In an international study involving clinics from the UK, Denmark, China, Norway, the US, France, Sweden, and the Czech Republic, researchers compared the effectiveness of several biomarkers. Special attention was given to neurofilament light chain and glial fibrillary acidic protein. Spanish experts have already begun implementing these new approaches in their intensive care units to test how applicable the findings are to their patients.
Results and figures
The study included 819 patients with a median age of 64. Some of them underwent therapeutic hypothermia—a procedure that lowers body temperature to protect the brain. Biomarker levels were measured immediately upon admission to intensive care, and then at 24, 48, and 72 hours. Neurological outcomes were assessed using the Rankin Scale, ranging from full recovery to severe disability or death.

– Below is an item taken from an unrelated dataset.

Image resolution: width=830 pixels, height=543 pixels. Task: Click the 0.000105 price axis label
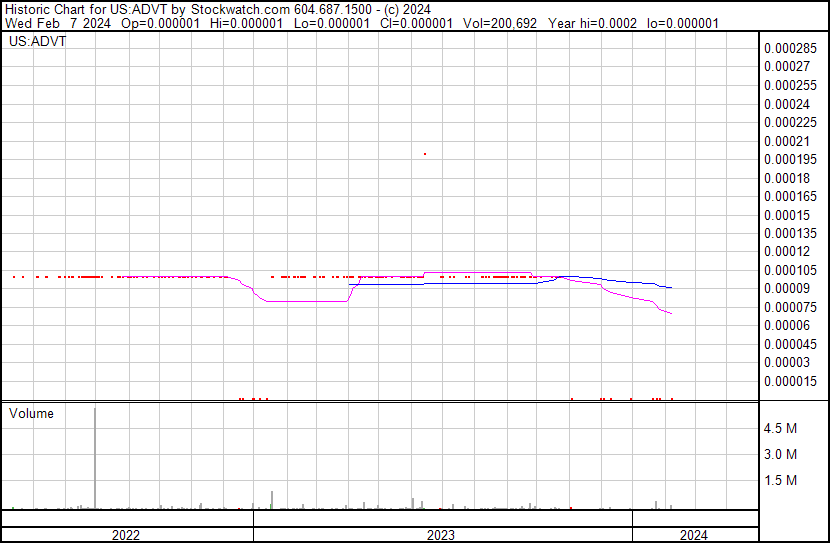pyautogui.click(x=790, y=270)
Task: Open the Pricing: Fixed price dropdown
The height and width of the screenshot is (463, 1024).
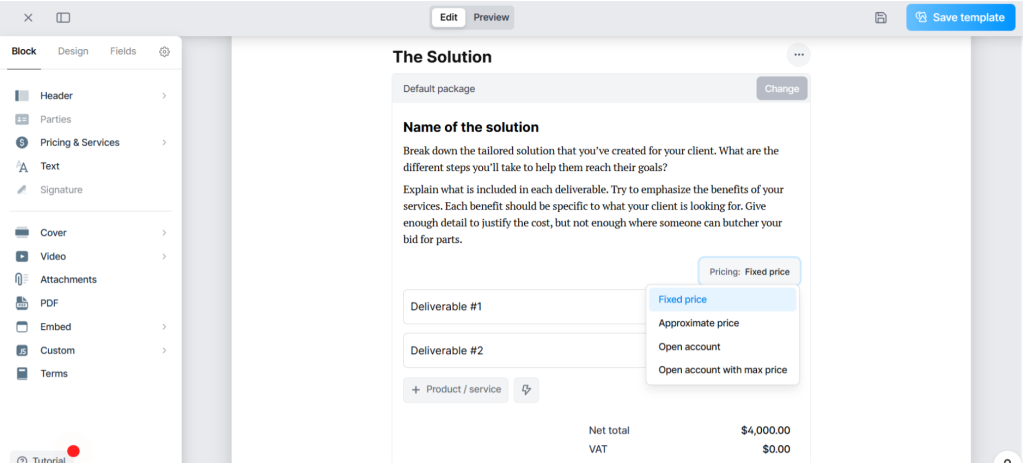Action: tap(749, 272)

The most impressive results were shown by the neurofilament light chain. As early as one day after cardiac arrest, its level could predict the outcome with high accuracy. After two days, the prognostic value of this protein peaked: the area under the curve reached 0.93, significantly higher than that of other markers. By comparison, glial fibrillary acidic protein and neuron-specific enolase yielded more modest results.
Practical conclusions
Spanish doctors note that the new biomarker could be a real breakthrough in intensive care. Its high specificity and sensitivity allow for quicker decision-making in treatment strategies. This is especially important for patients who are unconscious, when standard assessment methods are ineffective.
Furthermore, the study found that higher concentrations of neurofilament light chain are linked to an increased risk of death within six months after cardiac arrest. This opens up new possibilities for long-term monitoring and rehabilitation of patients. Doctors emphasize that final conclusions on the applicability of this marker in Spain will be made after further research, but it is already clear: conventional approaches may change.
The Future of Diagnostics
The introduction of new biomarkers into clinical practice is not a quick process. Additional trials, staff training, and laboratory equipment upgrades are necessary. However, interest in neurofilament light chain is growing in Spanish hospitals. Some clinics have already begun using it to assess the condition of patients after cardiac arrest, and the results of initial observations confirm the findings of international colleagues.
Doctors are confident: if the effectiveness of the new marker is confirmed in large-scale studies, it will not only increase the accuracy of predictions but also optimize treatment, reduce unnecessary procedures, and improve patients’ quality of life. In the coming years, Spain may become one of the countries where these new diagnostic methods are implemented the fastest.
If you didn’t know, neurofilament light chain (NfL) is a protein that has long been used in neurology to assess nerve tissue damage. Its levels rise in various brain diseases, as well as after extreme stress, for example, in astronauts returning to Earth. In recent years, interest in this biomarker has surged, and now it may become a key tool in resuscitation and intensive care.